Nerves began fluttering in her stomach before she even reached the bottom of the staircase, but she forced herself to go on. No doubt James would check first thing in the morning whether she had managed to get her bag back, and she simply couldn’t face the humiliation of being teased. It would be like high school all over again. That thought alone drove her onwards.

She moved across the half a dozen paces between the final step and the door to the corridor beyond as fast as she could. Her heart was racing. She felt sick. She could never remember feeling like this before. As she touched the door handle, and pulled it towards her, she felt like she could pass out at any moment, but she stepped through all the same.

As the door swung closed behind her, a high-pitched squeaking told her that the hinges hadn’t been oiled for sometime. The sound set her even further on edge, if such a thing were possible, before she registered something far worse, something familiar: it was the same feeling she had recognised on her induction. Someone or something was watching her. She tried to strike the realisation from her mind before she became paralysed with fear, but it was an almost insurmountable task. Almost.

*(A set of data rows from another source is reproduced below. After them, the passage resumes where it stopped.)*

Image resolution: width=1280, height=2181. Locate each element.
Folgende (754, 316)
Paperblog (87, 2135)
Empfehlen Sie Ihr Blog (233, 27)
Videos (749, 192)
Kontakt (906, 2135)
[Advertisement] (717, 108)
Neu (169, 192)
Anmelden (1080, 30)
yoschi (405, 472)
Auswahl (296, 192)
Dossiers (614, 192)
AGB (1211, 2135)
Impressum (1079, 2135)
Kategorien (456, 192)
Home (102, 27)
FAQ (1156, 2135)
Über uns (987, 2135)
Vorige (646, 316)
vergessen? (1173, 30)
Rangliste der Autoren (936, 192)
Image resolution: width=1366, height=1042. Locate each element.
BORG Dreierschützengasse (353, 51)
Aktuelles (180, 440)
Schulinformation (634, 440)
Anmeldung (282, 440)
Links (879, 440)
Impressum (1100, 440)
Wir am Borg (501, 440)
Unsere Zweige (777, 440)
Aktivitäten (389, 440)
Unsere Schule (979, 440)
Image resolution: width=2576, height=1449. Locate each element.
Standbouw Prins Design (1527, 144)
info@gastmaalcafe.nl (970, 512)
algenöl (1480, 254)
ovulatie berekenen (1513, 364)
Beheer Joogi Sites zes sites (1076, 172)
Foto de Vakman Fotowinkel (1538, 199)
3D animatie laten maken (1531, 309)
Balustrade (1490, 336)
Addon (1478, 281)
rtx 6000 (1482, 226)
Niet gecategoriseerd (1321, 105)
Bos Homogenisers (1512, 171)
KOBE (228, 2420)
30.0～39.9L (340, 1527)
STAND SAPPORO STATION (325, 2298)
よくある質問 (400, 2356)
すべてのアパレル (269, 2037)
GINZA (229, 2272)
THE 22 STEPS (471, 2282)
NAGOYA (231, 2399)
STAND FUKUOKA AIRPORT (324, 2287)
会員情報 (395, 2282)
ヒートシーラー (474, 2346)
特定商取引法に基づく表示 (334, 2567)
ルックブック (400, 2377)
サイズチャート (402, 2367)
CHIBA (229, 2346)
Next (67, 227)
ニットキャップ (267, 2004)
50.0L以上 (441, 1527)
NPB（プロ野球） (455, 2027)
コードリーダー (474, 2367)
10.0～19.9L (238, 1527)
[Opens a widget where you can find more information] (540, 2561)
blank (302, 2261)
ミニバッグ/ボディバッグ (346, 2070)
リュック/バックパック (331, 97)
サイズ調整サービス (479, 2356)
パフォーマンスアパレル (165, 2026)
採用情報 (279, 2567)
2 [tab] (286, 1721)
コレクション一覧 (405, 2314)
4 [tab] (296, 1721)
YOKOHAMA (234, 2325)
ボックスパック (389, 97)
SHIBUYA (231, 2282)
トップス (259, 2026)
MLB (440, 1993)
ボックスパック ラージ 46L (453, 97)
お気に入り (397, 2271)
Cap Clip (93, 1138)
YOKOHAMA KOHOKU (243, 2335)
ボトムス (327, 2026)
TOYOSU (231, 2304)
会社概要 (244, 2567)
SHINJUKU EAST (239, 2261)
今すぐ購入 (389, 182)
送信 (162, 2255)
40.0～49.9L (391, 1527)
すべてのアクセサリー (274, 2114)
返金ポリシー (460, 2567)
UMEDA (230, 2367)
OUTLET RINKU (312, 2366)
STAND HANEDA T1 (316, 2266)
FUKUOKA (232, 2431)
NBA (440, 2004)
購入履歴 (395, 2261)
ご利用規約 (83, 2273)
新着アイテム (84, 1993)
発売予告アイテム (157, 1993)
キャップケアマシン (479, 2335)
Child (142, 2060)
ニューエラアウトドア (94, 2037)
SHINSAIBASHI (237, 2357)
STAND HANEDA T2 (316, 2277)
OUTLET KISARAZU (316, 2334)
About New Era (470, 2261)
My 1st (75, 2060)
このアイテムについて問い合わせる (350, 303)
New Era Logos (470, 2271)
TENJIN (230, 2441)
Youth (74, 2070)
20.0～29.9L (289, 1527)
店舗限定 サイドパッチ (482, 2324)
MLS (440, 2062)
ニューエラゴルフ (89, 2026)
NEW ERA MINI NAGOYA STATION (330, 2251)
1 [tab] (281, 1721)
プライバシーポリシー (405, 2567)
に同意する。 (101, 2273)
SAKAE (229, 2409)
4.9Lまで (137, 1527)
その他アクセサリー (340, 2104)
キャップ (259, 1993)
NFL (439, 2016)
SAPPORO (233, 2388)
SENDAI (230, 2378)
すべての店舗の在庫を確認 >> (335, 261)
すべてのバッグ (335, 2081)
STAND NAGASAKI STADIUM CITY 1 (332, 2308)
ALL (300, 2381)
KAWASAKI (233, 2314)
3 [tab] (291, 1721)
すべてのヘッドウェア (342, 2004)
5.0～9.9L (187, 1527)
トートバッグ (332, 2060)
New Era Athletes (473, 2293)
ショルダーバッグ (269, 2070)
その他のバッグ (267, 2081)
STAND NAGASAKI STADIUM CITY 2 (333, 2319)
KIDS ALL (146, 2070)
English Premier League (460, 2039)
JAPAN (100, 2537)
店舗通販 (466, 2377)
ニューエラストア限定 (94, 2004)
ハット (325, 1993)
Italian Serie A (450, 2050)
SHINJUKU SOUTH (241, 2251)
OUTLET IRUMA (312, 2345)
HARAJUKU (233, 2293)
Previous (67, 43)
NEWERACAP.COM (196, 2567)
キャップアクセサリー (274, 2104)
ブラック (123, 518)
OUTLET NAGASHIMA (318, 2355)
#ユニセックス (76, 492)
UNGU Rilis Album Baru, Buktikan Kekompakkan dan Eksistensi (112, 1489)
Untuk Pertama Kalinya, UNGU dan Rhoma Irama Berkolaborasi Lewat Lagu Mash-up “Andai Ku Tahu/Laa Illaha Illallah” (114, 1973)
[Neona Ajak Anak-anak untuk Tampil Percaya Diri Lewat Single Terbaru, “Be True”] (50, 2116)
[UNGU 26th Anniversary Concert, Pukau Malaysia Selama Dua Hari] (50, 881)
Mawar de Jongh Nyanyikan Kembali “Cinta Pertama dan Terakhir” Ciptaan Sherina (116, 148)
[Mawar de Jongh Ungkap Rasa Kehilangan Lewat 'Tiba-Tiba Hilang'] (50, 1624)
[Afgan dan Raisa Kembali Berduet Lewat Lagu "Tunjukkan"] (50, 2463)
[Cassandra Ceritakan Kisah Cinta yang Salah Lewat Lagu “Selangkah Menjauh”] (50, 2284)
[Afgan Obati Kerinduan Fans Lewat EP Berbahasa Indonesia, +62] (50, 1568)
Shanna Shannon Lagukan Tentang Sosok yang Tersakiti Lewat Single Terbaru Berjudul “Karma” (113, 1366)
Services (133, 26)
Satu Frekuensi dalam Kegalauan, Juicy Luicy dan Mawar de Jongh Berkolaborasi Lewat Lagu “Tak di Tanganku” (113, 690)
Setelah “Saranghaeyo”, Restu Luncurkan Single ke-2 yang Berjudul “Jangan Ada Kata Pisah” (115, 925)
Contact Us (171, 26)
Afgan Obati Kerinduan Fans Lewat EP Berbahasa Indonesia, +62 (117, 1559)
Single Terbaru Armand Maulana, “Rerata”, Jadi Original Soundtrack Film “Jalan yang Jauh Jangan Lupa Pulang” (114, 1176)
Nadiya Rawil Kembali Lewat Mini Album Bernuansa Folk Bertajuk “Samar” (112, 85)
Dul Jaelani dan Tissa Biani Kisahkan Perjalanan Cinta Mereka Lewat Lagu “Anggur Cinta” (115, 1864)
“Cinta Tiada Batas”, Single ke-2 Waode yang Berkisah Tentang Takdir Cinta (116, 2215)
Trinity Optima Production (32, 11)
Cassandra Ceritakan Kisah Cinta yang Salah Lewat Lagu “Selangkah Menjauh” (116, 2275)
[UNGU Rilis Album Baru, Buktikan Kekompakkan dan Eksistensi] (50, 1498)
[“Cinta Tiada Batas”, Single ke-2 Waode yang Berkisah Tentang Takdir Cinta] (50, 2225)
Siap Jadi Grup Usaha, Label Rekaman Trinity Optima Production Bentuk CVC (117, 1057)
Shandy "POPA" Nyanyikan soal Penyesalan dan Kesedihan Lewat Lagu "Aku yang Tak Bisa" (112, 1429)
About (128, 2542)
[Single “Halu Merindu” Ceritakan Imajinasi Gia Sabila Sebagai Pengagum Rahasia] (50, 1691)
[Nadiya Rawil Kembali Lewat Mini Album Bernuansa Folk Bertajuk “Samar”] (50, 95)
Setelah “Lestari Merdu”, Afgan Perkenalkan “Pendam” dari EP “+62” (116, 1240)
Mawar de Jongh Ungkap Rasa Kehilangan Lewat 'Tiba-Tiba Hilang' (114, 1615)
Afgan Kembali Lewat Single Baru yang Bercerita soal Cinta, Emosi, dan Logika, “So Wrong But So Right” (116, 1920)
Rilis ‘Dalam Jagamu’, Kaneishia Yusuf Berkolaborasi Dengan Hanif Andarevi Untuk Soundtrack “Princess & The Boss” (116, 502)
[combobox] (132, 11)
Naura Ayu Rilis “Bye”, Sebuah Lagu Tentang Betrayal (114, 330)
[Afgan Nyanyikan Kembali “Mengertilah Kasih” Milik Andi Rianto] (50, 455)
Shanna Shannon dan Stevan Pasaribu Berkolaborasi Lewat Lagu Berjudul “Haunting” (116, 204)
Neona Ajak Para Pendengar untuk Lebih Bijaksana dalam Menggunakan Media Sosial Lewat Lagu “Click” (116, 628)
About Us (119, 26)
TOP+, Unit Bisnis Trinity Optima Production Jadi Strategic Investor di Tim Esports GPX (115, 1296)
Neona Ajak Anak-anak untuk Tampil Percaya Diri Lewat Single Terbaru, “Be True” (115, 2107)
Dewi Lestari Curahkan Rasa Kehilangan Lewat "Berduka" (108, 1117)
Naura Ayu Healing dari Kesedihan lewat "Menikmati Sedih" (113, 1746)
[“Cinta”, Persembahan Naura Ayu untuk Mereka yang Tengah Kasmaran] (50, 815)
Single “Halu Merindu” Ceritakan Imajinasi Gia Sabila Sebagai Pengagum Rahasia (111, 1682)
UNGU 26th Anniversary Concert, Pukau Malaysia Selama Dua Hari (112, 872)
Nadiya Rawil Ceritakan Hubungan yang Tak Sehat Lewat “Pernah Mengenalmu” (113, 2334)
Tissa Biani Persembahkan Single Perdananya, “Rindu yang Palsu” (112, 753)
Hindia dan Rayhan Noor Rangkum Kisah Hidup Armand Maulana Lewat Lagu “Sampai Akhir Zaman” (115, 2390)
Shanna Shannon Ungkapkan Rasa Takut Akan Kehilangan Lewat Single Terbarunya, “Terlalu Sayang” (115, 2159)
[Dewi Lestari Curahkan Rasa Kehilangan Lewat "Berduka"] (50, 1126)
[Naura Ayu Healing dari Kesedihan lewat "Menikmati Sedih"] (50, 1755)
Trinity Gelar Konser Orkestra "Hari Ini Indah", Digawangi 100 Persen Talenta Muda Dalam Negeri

The main desk was only twenty feet in front of her. She could see her handbag sitting on it. At that moment it represented so much more than simply a purse; it symbolised safety. She wanted to run over grab and then run all the way out of the building, never stopping until she was safely locked in her car, but her feet were heavy like lead and didn’t want to move.

She swallowed hard, and tried to convince herself to go on. Twenty steps, she silently chanted. That’s all it is. Twenty steps. With all the strength she could muster she took one step forward. Tammy trained her eyes on the ground, terrified that if she should look up she might see something that she really didn’t want.

A noise, sounding like one of the boxes moving on a shelf just out of her sight, stopped her in her tracks.

‘Hello?’ she called out. ‘Is there anyone down here?’ But the echo of her words only served to tense her further.

‘James, if that’s you…’ she said, trying to hold back the tears that were forming in her eyes, before the words slowly trailed off into the suffocating silence. She knew it wasn’t James down there with her, but she desperately wished it was.

All of a sudden she felt a cold breath on the back of her neck, and she couldn’t help but let out a gasp, but it was all the motivation she needed to move. She charged across the room, clutched her bag before attempting to make good her escape.

But she tried the door and it wouldn’t open; she knew there was no other way out. A noise that sounded like a hiss or perhaps an indecipherable whisper came from somewhere deeper in the room. Tammy started screaming.

A moment, no more, passed and the lights overhead began flickering. Then they went out altogether, and Tammy was plunged into darkness.